TASK TO CARRY OUT -> A complete, unaltered copy of the listing is needed. Write it out.

STUDY MATERIAL START

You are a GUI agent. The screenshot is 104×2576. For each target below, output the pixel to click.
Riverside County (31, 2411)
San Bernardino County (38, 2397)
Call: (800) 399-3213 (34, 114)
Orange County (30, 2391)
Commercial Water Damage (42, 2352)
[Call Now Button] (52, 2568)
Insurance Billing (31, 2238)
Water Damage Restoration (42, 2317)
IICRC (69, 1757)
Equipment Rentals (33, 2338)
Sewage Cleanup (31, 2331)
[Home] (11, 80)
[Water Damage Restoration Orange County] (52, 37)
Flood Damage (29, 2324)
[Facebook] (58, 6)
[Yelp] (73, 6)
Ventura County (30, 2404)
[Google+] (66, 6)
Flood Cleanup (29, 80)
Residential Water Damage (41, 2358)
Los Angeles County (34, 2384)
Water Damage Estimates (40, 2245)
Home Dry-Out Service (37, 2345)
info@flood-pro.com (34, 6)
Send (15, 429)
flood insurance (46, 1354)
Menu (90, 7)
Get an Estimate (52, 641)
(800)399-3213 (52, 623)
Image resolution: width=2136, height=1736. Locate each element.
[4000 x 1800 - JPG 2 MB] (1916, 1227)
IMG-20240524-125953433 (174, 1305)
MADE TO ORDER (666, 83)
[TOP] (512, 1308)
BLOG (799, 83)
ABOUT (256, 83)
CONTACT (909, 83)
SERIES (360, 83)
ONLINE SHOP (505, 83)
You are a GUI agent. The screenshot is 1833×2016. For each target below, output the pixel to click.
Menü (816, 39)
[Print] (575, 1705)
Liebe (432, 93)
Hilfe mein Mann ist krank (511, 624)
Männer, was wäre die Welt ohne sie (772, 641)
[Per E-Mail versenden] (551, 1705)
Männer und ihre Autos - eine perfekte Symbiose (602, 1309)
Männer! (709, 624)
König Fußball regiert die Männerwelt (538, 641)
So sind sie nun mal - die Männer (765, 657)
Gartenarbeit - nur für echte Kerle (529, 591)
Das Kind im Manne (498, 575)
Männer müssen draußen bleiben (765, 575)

STUDY MATERIAL END

YOUR SOLUTION ->
You are a GUI agent. The screenshot is 104×2576. For each target below, output the pixel to click.
Riverside County (31, 2411)
San Bernardino County (38, 2397)
Call: (800) 399-3213 (34, 114)
Orange County (30, 2391)
Commercial Water Damage (42, 2352)
[Call Now Button] (52, 2568)
Insurance Billing (31, 2238)
Water Damage Restoration (42, 2317)
IICRC (69, 1757)
Equipment Rentals (33, 2338)
Sewage Cleanup (31, 2331)
[Home] (11, 80)
[Water Damage Restoration Orange County] (52, 37)
Flood Damage (29, 2324)
[Facebook] (58, 6)
[Yelp] (73, 6)
Ventura County (30, 2404)
[Google+] (66, 6)
Flood Cleanup (29, 80)
Residential Water Damage (41, 2358)
Los Angeles County (34, 2384)
Water Damage Estimates (40, 2245)
Home Dry-Out Service (37, 2345)
info@flood-pro.com (34, 6)
Send (15, 429)
flood insurance (46, 1354)
Menu (90, 7)
Get an Estimate (52, 641)
(800)399-3213 (52, 623)
Image resolution: width=2136, height=1736. Locate each element.
[4000 x 1800 - JPG 2 MB] (1916, 1227)
IMG-20240524-125953433 (174, 1305)
MADE TO ORDER (666, 83)
[TOP] (512, 1308)
BLOG (799, 83)
ABOUT (256, 83)
CONTACT (909, 83)
SERIES (360, 83)
ONLINE SHOP (505, 83)
You are a GUI agent. The screenshot is 1833×2016. For each target below, output the pixel to click.
Menü (816, 39)
[Print] (575, 1705)
Liebe (432, 93)
Hilfe mein Mann ist krank (511, 624)
Männer, was wäre die Welt ohne sie (772, 641)
[Per E-Mail versenden] (551, 1705)
Männer und ihre Autos - eine perfekte Symbiose (602, 1309)
Männer! (709, 624)
König Fußball regiert die Männerwelt (538, 641)
So sind sie nun mal - die Männer (765, 657)
Gartenarbeit - nur für echte Kerle (529, 591)
Das Kind im Manne (498, 575)
Männer müssen draußen bleiben (765, 575)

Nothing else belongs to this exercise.